**Provided passage:**
= = = = =
Development of a Direct Alkynylation of Carboxylic Acids
Final Report Abstract
The van Gemmeren lab aims to develop synthetic methods with which organic molecules can be accessed that would otherwise be challenging to obtain. Ideally, these methods are intended to complement existing methods, giving organic chemists additional tools for synthesis planning. The original aim of this project was to develop reagents that would enable the direct conversion of carboxylic acids into alkynes, in which one carbon atom would originate from the carboxylate moiety. While the originally designed reagents could not be generated, we could demonstrate that one of the envisaged key steps is inherently not feasible. For the alternative approach we could show that the key step does indeed generate alkynes under mild conditions. Subsequent studies enabled us to develop a method for the direct conversion of acyloins into alkynes. Combined with several fragment-coupling acyloin syntheses, we could thus access a useful two-step approach towards alkynes from separate organic compounds, each of which contributes on carbon atom to the alkyne. The protocol proved to feature a broad functional group tolerance, allows for aliphatic and aromatic substituent on the alkyne, as well as for symmetric and non-symmetric alkynes. At the same time, it only requires cheap and simple reagents that are present in many organic chemistry laboratories. Inspired by the knowledge gained in this study about providing driving force to desired reactions through condensation/fragmentation processes, we devised an olefination protocol that would deliver olefins from aldehydes and thiols through a mechanism involving a Ramberg-Bäcklundtype rearrangement as the key step. Towards this goal, a kinetically controlled formation of nonsymmetric bis-thioacetals was developed, which is in itself attractive for combinatorial chemistry applications and in dynamic covalent systems. Building upon this intermediate study, we could ultimately identify a protocol that enables the olefination of aldehydes with thiols as reaction partners. The protocol proved to be widely applicable including challenging substitution patterns on the olefin and thereby complements the well-established olefination methods form literature.
Publications
- The Direct Conversion of α-Hydroxyketones to Alkynes, J. Org. Chem. 2019, 84, 983-993
F. Ghiringhelli, L. Nattmann, S. Bognar, M. van Gemmeren
(See online at https://doi.org/10.1021/acs.joc.8b02941) - Direct Synthesis of Unsymmetrical Dithioacetals, Chem. Eur. J. 2021, 27, 4859-4863
S. Bognar, M. van Gemmeren
(See online at https://doi.org/10.1002/chem.202004835)
= = = = =
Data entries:
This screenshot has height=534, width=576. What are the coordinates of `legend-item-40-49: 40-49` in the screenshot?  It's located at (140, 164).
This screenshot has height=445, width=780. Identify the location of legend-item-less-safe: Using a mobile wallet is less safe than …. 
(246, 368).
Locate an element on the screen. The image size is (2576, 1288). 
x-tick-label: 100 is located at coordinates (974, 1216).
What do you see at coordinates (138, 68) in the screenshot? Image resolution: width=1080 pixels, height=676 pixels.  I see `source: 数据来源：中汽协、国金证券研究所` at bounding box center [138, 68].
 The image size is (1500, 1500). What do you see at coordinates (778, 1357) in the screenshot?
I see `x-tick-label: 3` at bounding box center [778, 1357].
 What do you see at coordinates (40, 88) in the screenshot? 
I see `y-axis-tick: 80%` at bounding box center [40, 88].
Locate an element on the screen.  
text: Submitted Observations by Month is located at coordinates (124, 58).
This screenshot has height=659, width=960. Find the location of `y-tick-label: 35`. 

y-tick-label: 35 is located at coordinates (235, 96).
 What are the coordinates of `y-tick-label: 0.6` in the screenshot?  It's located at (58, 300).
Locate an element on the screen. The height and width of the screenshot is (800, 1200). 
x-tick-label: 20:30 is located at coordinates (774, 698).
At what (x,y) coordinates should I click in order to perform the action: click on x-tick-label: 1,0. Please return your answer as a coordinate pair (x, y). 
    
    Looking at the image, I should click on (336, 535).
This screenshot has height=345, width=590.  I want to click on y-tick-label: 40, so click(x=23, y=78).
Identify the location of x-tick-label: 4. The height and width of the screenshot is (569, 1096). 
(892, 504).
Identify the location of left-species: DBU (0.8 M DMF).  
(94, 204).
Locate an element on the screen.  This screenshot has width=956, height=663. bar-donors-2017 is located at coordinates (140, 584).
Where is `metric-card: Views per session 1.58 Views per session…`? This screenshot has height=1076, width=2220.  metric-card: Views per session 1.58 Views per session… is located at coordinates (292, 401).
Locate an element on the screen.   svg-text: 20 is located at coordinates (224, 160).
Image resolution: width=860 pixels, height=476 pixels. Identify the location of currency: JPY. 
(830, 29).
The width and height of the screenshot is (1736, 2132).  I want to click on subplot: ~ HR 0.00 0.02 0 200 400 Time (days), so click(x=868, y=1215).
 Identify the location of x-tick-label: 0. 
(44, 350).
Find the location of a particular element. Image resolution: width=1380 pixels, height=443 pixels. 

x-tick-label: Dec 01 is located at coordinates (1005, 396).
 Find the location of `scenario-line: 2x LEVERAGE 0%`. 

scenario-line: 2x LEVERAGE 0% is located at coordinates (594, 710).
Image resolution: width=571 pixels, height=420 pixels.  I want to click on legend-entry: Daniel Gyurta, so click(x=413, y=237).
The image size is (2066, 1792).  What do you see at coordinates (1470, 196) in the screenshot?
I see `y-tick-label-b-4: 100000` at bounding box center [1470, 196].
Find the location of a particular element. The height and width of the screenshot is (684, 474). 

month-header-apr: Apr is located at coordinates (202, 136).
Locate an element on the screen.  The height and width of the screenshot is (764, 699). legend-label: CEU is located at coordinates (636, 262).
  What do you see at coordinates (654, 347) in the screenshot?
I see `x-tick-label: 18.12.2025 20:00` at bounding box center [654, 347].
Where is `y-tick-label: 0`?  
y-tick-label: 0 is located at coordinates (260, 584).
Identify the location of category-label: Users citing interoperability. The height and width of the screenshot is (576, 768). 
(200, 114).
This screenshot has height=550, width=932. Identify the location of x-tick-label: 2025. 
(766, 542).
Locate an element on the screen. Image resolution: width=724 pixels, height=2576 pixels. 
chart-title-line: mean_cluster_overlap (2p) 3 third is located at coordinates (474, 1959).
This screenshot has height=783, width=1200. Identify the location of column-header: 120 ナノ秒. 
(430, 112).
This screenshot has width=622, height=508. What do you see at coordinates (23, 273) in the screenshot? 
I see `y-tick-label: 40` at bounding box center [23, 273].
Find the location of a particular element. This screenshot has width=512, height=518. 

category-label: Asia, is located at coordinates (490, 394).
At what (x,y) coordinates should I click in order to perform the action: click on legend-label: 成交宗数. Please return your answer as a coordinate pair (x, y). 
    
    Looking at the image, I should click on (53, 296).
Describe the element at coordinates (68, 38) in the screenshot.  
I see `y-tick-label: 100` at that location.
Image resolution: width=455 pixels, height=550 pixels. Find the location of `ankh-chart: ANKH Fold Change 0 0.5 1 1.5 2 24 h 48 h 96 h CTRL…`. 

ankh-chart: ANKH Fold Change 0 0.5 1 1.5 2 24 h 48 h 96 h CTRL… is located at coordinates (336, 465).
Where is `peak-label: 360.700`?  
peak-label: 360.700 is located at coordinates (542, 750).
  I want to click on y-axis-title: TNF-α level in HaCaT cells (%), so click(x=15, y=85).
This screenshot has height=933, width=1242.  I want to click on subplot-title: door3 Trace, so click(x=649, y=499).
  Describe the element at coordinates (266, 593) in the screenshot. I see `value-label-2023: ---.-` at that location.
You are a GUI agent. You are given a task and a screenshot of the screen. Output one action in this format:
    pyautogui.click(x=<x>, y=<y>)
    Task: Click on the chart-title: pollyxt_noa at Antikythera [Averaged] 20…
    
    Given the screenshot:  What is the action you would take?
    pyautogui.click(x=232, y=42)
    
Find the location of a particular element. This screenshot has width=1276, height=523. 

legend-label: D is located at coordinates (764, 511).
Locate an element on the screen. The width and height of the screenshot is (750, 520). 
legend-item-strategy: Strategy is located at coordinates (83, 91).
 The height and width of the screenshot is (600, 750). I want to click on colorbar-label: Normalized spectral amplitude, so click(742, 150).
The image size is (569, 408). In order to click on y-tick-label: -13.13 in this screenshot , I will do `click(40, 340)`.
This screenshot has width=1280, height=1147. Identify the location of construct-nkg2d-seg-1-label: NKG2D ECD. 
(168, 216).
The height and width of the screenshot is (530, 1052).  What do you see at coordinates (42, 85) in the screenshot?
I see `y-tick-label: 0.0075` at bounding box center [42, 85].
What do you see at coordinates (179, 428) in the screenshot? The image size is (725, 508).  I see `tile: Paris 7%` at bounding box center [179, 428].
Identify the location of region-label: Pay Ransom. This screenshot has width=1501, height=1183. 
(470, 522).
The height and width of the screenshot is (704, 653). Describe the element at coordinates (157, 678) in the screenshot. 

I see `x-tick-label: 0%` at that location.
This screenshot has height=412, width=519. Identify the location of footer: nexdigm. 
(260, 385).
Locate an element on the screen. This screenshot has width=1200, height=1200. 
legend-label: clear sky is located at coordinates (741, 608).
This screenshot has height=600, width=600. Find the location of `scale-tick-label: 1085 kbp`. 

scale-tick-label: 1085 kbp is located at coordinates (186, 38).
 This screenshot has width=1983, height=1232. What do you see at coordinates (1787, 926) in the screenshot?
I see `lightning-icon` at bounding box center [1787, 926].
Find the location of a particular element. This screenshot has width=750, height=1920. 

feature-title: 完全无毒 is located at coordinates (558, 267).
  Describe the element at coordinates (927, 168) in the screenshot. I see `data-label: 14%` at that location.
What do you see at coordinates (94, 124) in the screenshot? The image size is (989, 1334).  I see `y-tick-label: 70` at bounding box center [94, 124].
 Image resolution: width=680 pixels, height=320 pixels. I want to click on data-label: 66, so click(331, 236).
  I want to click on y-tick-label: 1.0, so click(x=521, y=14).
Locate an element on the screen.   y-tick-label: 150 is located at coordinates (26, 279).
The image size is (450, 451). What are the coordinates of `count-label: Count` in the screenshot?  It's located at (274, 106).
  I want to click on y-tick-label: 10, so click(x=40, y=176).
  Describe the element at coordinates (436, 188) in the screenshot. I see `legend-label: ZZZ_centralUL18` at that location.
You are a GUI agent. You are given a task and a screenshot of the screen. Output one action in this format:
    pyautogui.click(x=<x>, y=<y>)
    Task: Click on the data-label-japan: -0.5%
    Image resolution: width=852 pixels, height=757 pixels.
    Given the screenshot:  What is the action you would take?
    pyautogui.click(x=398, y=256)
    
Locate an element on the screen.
= = = = =
**Tasks to carry out:**
1: In the alkynylation report, what two kinds of reaction partners does the olefination protocol use to make olefins?
2: Transcribe the part of the alkynylation report that opens with the words containing "Publications" and closes with "online at https://doi.org/10.1002/chem.202004835)".

**Exercise answers:**
1: Aldehydes and thiols.

2:
Publications
- The Direct Conversion of α-Hydroxyketones to Alkynes, J. Org. Chem. 2019, 84, 983-993
F. Ghiringhelli, L. Nattmann, S. Bognar, M. van Gemmeren
(See online at https://doi.org/10.1021/acs.joc.8b02941) - Direct Synthesis of Unsymmetrical Dithioacetals, Chem. Eur. J. 2021, 27, 4859-4863
S. Bognar, M. van Gemmeren
(See online at https://doi.org/10.1002/chem.202004835)